» RECORDS FOR THE EXERCISE
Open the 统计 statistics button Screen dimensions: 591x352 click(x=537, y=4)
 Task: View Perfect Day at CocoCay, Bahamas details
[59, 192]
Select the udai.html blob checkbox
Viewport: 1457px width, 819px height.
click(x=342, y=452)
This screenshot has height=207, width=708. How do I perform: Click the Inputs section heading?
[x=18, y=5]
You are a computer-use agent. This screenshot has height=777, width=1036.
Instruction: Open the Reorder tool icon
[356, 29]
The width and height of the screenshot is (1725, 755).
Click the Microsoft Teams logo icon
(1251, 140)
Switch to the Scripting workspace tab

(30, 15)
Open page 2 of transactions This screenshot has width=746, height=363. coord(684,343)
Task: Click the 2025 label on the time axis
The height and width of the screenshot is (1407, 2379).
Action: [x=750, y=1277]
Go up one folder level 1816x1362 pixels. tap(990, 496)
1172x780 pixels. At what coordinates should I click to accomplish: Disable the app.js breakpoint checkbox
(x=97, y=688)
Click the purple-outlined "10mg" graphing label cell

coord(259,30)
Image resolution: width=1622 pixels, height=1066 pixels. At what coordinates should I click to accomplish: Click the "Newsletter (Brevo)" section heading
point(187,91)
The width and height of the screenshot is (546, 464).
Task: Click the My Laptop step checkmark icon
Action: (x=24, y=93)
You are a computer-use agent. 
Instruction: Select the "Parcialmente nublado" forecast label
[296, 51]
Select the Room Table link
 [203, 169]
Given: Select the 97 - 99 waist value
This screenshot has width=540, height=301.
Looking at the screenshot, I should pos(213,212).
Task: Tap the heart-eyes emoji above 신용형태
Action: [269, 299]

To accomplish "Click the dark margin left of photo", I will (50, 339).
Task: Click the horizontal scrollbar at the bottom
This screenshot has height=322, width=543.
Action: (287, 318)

» WORK TO BE COMPLETED
Reproduce the lines from the first one down to the line with "Action: [269, 299]", character for character.

» TASK OUTPUT
Open the 统计 statistics button Screen dimensions: 591x352 click(x=537, y=4)
 Task: View Perfect Day at CocoCay, Bahamas details
[59, 192]
Select the udai.html blob checkbox
Viewport: 1457px width, 819px height.
click(x=342, y=452)
This screenshot has height=207, width=708. How do I perform: Click the Inputs section heading?
[x=18, y=5]
You are a computer-use agent. This screenshot has height=777, width=1036.
Instruction: Open the Reorder tool icon
[356, 29]
The width and height of the screenshot is (1725, 755).
Click the Microsoft Teams logo icon
(1251, 140)
Switch to the Scripting workspace tab

(30, 15)
Open page 2 of transactions This screenshot has width=746, height=363. coord(684,343)
Task: Click the 2025 label on the time axis
The height and width of the screenshot is (1407, 2379).
Action: [x=750, y=1277]
Go up one folder level 1816x1362 pixels. tap(990, 496)
1172x780 pixels. At what coordinates should I click to accomplish: Disable the app.js breakpoint checkbox
(x=97, y=688)
Click the purple-outlined "10mg" graphing label cell

coord(259,30)
Image resolution: width=1622 pixels, height=1066 pixels. At what coordinates should I click to accomplish: Click the "Newsletter (Brevo)" section heading
point(187,91)
The width and height of the screenshot is (546, 464).
Task: Click the My Laptop step checkmark icon
Action: (x=24, y=93)
You are a computer-use agent. 
Instruction: Select the "Parcialmente nublado" forecast label
[296, 51]
Select the Room Table link
 [203, 169]
Given: Select the 97 - 99 waist value
This screenshot has width=540, height=301.
Looking at the screenshot, I should pos(213,212).
Task: Tap the heart-eyes emoji above 신용형태
Action: [269, 299]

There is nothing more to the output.